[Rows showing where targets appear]
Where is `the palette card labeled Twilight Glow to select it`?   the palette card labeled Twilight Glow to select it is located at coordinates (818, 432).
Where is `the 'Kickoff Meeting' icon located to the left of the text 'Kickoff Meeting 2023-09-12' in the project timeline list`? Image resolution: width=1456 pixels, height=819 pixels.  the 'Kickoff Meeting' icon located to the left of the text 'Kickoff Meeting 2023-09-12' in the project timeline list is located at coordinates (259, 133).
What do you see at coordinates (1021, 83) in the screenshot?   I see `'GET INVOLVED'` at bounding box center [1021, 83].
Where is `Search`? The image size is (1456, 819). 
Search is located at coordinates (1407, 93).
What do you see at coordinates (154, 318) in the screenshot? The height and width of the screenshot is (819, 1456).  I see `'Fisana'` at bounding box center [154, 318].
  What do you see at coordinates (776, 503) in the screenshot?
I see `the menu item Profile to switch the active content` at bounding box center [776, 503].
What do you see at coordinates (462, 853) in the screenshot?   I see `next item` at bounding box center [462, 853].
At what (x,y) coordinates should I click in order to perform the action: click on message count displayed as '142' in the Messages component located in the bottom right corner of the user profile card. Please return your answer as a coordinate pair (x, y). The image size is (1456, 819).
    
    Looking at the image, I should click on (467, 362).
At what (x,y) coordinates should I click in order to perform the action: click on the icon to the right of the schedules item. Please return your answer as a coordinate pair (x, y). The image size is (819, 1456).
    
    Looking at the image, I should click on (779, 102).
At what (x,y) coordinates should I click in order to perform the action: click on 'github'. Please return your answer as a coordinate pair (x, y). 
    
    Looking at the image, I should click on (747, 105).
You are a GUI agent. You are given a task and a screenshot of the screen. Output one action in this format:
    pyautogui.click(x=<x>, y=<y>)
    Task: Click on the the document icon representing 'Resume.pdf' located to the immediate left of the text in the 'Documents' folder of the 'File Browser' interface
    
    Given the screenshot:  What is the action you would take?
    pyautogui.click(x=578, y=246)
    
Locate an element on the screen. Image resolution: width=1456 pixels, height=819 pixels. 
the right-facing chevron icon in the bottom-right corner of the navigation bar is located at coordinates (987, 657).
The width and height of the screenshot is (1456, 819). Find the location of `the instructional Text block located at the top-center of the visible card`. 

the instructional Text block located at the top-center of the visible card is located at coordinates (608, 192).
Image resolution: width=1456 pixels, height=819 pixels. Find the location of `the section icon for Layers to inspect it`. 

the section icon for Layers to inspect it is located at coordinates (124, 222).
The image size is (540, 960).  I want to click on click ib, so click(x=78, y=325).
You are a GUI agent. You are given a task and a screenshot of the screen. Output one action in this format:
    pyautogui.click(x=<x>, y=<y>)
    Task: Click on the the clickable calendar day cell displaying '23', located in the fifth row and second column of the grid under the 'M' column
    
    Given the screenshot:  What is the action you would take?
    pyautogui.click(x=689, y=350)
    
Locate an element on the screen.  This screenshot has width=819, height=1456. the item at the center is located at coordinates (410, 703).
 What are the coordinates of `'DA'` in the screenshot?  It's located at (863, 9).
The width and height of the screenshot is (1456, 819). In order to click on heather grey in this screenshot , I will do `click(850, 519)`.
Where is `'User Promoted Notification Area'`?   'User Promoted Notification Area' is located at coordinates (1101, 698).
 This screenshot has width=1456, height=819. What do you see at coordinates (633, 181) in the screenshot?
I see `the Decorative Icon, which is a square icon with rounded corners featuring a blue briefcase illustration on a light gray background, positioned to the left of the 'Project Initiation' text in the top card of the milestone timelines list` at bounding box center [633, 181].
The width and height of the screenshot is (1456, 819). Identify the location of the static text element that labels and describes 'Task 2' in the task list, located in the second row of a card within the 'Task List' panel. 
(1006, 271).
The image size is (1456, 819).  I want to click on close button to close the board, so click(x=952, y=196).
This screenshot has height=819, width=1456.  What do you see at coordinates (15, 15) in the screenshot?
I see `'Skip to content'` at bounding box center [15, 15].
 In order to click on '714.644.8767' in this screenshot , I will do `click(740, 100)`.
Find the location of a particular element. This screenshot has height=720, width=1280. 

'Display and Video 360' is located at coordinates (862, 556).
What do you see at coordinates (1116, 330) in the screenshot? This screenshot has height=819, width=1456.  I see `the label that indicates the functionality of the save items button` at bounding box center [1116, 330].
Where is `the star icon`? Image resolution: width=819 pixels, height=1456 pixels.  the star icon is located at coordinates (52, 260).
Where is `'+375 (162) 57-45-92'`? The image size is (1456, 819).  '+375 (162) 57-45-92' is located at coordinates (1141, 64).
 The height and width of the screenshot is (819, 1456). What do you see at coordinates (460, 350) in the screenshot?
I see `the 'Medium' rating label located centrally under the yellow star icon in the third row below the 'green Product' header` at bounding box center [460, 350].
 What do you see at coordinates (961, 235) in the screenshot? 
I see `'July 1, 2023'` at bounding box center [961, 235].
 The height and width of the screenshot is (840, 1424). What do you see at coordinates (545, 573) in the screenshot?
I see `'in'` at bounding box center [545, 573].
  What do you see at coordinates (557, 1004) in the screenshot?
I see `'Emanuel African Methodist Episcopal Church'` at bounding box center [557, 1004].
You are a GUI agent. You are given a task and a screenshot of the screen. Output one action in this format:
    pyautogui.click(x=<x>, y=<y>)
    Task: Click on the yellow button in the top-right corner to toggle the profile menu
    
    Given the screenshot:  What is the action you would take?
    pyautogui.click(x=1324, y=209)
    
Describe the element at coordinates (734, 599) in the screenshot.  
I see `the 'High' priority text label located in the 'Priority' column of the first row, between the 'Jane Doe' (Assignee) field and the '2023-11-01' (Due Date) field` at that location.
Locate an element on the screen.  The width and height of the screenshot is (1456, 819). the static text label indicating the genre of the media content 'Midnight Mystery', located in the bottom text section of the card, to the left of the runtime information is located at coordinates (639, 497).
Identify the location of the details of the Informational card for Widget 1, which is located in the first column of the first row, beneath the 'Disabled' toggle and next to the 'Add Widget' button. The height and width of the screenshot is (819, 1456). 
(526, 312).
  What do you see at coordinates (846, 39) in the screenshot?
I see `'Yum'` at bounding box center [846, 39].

◆ **Goal**:
Copy out every line of these items word for word, in the same order.

◆ **Response for this exercise**:
Where is `the palette card labeled Twilight Glow to select it`?   the palette card labeled Twilight Glow to select it is located at coordinates (818, 432).
Where is `the 'Kickoff Meeting' icon located to the left of the text 'Kickoff Meeting 2023-09-12' in the project timeline list`? Image resolution: width=1456 pixels, height=819 pixels.  the 'Kickoff Meeting' icon located to the left of the text 'Kickoff Meeting 2023-09-12' in the project timeline list is located at coordinates (259, 133).
What do you see at coordinates (1021, 83) in the screenshot?   I see `'GET INVOLVED'` at bounding box center [1021, 83].
Where is `Search`? The image size is (1456, 819). 
Search is located at coordinates (1407, 93).
What do you see at coordinates (154, 318) in the screenshot? The height and width of the screenshot is (819, 1456).  I see `'Fisana'` at bounding box center [154, 318].
  What do you see at coordinates (776, 503) in the screenshot?
I see `the menu item Profile to switch the active content` at bounding box center [776, 503].
What do you see at coordinates (462, 853) in the screenshot?   I see `next item` at bounding box center [462, 853].
At what (x,y) coordinates should I click in order to perform the action: click on message count displayed as '142' in the Messages component located in the bottom right corner of the user profile card. Please return your answer as a coordinate pair (x, y). The image size is (1456, 819).
    
    Looking at the image, I should click on (467, 362).
At what (x,y) coordinates should I click in order to perform the action: click on the icon to the right of the schedules item. Please return your answer as a coordinate pair (x, y). The image size is (819, 1456).
    
    Looking at the image, I should click on (779, 102).
At what (x,y) coordinates should I click in order to perform the action: click on 'github'. Please return your answer as a coordinate pair (x, y). 
    
    Looking at the image, I should click on (747, 105).
You are a GUI agent. You are given a task and a screenshot of the screen. Output one action in this format:
    pyautogui.click(x=<x>, y=<y>)
    Task: Click on the the document icon representing 'Resume.pdf' located to the immediate left of the text in the 'Documents' folder of the 'File Browser' interface
    
    Given the screenshot:  What is the action you would take?
    pyautogui.click(x=578, y=246)
    
Locate an element on the screen. Image resolution: width=1456 pixels, height=819 pixels. 
the right-facing chevron icon in the bottom-right corner of the navigation bar is located at coordinates (987, 657).
The width and height of the screenshot is (1456, 819). Find the location of `the instructional Text block located at the top-center of the visible card`. 

the instructional Text block located at the top-center of the visible card is located at coordinates (608, 192).
Image resolution: width=1456 pixels, height=819 pixels. Find the location of `the section icon for Layers to inspect it`. 

the section icon for Layers to inspect it is located at coordinates (124, 222).
The image size is (540, 960).  I want to click on click ib, so click(x=78, y=325).
You are a GUI agent. You are given a task and a screenshot of the screen. Output one action in this format:
    pyautogui.click(x=<x>, y=<y>)
    Task: Click on the the clickable calendar day cell displaying '23', located in the fifth row and second column of the grid under the 'M' column
    
    Given the screenshot:  What is the action you would take?
    pyautogui.click(x=689, y=350)
    
Locate an element on the screen.  This screenshot has width=819, height=1456. the item at the center is located at coordinates (410, 703).
 What are the coordinates of `'DA'` in the screenshot?  It's located at (863, 9).
The width and height of the screenshot is (1456, 819). In order to click on heather grey in this screenshot , I will do `click(850, 519)`.
Where is `'User Promoted Notification Area'`?   'User Promoted Notification Area' is located at coordinates (1101, 698).
 This screenshot has width=1456, height=819. What do you see at coordinates (633, 181) in the screenshot?
I see `the Decorative Icon, which is a square icon with rounded corners featuring a blue briefcase illustration on a light gray background, positioned to the left of the 'Project Initiation' text in the top card of the milestone timelines list` at bounding box center [633, 181].
The width and height of the screenshot is (1456, 819). Identify the location of the static text element that labels and describes 'Task 2' in the task list, located in the second row of a card within the 'Task List' panel. 
(1006, 271).
The image size is (1456, 819).  I want to click on close button to close the board, so click(x=952, y=196).
This screenshot has height=819, width=1456.  What do you see at coordinates (15, 15) in the screenshot?
I see `'Skip to content'` at bounding box center [15, 15].
 In order to click on '714.644.8767' in this screenshot , I will do `click(740, 100)`.
Find the location of a particular element. This screenshot has height=720, width=1280. 

'Display and Video 360' is located at coordinates (862, 556).
What do you see at coordinates (1116, 330) in the screenshot? This screenshot has height=819, width=1456.  I see `the label that indicates the functionality of the save items button` at bounding box center [1116, 330].
Where is `the star icon`? Image resolution: width=819 pixels, height=1456 pixels.  the star icon is located at coordinates (52, 260).
Where is `'+375 (162) 57-45-92'`? The image size is (1456, 819).  '+375 (162) 57-45-92' is located at coordinates (1141, 64).
 The height and width of the screenshot is (819, 1456). What do you see at coordinates (460, 350) in the screenshot?
I see `the 'Medium' rating label located centrally under the yellow star icon in the third row below the 'green Product' header` at bounding box center [460, 350].
 What do you see at coordinates (961, 235) in the screenshot? 
I see `'July 1, 2023'` at bounding box center [961, 235].
 The height and width of the screenshot is (840, 1424). What do you see at coordinates (545, 573) in the screenshot?
I see `'in'` at bounding box center [545, 573].
  What do you see at coordinates (557, 1004) in the screenshot?
I see `'Emanuel African Methodist Episcopal Church'` at bounding box center [557, 1004].
You are a GUI agent. You are given a task and a screenshot of the screen. Output one action in this format:
    pyautogui.click(x=<x>, y=<y>)
    Task: Click on the yellow button in the top-right corner to toggle the profile menu
    
    Given the screenshot:  What is the action you would take?
    pyautogui.click(x=1324, y=209)
    
Describe the element at coordinates (734, 599) in the screenshot.  
I see `the 'High' priority text label located in the 'Priority' column of the first row, between the 'Jane Doe' (Assignee) field and the '2023-11-01' (Due Date) field` at that location.
Locate an element on the screen.  The width and height of the screenshot is (1456, 819). the static text label indicating the genre of the media content 'Midnight Mystery', located in the bottom text section of the card, to the left of the runtime information is located at coordinates (639, 497).
Identify the location of the details of the Informational card for Widget 1, which is located in the first column of the first row, beneath the 'Disabled' toggle and next to the 'Add Widget' button. The height and width of the screenshot is (819, 1456). 
(526, 312).
  What do you see at coordinates (846, 39) in the screenshot?
I see `'Yum'` at bounding box center [846, 39].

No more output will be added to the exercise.